Até o momento o projeto de lei se arrasta na Câmara sem consenso dos parlamentares pela aprovação. Vereadores querem que o parcelamento, caso feito, ocorra tão somente até dezembro deste ano, para não cair no colo da próxima gestão municipal. “Para fazer até o fim do ano, o município deixaria de arcar com outros compromissos essenciais à população”, disparou Damon.
O prefeito voltou a afirmar que as contas públicas sofrem recessão financeira e que herdou dívidas e estruturas sucateadas de gestões anteriores. “Recebemos a Itaurb com R$ 15 milhões em dívidas”, exemplificou. O chefe do Executivo lembrou também que seu governo tem enfrentado dificuldades para honrar o pagamento aos fornecedores diante do cenário desfavorável economicamente.

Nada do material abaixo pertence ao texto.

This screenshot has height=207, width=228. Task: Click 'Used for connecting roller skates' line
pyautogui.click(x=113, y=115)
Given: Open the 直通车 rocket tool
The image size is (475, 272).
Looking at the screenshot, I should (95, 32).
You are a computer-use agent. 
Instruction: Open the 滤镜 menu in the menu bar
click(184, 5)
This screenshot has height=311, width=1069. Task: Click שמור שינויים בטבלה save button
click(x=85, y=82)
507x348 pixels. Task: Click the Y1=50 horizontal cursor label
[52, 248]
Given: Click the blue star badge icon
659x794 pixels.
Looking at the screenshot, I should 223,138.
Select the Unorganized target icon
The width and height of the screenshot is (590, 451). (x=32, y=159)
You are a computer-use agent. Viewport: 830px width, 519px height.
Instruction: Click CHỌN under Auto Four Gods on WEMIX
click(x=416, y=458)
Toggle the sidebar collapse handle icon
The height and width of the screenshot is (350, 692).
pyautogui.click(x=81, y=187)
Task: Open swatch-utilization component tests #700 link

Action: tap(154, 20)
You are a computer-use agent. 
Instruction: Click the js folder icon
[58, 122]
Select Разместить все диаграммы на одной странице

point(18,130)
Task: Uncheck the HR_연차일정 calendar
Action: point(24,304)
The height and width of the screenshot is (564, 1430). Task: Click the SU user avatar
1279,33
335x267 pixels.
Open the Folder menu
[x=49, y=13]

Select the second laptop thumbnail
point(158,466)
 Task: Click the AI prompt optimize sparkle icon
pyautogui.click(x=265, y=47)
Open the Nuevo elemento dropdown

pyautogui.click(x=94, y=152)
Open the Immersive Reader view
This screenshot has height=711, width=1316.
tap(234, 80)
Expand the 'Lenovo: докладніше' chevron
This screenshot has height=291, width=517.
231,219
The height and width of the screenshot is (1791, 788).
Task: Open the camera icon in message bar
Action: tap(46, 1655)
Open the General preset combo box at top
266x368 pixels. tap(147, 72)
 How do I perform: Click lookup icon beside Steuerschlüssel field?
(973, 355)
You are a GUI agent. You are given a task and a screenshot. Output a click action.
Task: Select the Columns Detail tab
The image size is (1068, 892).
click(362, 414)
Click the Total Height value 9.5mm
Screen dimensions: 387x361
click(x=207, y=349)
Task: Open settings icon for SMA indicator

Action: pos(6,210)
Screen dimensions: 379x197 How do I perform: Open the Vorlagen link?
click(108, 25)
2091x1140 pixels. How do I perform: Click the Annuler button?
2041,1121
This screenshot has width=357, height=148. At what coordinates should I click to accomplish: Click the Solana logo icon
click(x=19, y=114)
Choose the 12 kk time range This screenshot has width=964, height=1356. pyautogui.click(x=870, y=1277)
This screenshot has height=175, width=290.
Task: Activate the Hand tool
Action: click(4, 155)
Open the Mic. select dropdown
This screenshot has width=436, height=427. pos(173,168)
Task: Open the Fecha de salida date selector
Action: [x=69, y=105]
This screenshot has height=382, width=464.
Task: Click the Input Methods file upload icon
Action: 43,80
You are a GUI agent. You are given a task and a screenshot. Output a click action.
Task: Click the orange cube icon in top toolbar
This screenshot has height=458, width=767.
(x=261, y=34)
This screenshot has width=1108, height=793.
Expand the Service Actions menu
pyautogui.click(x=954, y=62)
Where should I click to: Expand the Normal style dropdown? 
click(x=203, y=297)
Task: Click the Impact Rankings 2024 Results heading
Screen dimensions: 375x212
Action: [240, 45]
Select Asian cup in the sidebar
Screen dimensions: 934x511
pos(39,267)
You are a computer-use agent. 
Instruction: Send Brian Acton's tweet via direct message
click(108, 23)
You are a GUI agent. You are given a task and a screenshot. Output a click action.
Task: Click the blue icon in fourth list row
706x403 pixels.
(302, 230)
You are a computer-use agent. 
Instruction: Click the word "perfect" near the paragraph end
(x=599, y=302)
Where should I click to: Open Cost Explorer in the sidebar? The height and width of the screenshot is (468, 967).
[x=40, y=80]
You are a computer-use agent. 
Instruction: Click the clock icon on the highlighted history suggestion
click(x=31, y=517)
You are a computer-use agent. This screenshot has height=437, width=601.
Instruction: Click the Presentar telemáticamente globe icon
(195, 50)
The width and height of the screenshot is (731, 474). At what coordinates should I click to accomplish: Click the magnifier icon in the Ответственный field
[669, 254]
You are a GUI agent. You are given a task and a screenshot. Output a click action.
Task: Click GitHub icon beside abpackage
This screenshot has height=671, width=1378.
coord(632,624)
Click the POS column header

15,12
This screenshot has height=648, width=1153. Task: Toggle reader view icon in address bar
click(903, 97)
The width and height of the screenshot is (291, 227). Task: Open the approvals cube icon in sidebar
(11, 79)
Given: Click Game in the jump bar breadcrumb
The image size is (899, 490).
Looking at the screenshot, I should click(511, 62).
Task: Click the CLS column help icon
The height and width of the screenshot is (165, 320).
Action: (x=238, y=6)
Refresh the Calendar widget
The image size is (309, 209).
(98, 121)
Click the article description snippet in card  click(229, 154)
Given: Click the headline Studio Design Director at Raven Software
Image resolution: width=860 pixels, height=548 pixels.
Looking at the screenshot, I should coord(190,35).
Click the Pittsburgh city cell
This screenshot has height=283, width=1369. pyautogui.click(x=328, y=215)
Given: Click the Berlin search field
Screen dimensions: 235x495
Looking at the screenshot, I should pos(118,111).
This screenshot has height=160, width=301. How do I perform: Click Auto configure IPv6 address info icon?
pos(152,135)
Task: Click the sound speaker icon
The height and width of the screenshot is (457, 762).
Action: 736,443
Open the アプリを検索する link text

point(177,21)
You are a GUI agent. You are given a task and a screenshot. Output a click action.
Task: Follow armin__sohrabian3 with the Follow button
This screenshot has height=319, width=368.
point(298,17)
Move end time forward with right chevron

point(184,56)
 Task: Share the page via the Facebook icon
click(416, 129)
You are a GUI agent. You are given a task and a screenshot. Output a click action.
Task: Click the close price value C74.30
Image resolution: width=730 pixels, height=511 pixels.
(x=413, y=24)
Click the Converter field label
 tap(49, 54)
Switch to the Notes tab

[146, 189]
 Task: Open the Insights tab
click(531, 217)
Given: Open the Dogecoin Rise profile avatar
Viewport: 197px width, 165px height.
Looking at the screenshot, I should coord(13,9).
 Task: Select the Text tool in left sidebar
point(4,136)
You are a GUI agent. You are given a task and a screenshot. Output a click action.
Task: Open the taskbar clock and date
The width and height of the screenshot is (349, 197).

A presidente do Itabiraprev, Claudia Rodrigues, assegurou que o Instituto “não perde com o parcelamento da dívida”. No balancete financeiro do mês de abril deste ano, o Itabiraprev tinha em caixa uma receita de R$ 132,4 milhões. “O parcelamento irá resolver o problema com o Certificado de Regularidade Previdenciária”, continuou.
No entendimento do prefeito de Itabira, a resistências dos vereadores ao projeto “é meramente política”. “A divergência é salutar. Precisamos do entendimento da Câmara de Vereadores da recessão que atinge as contas públicas”, encerrou.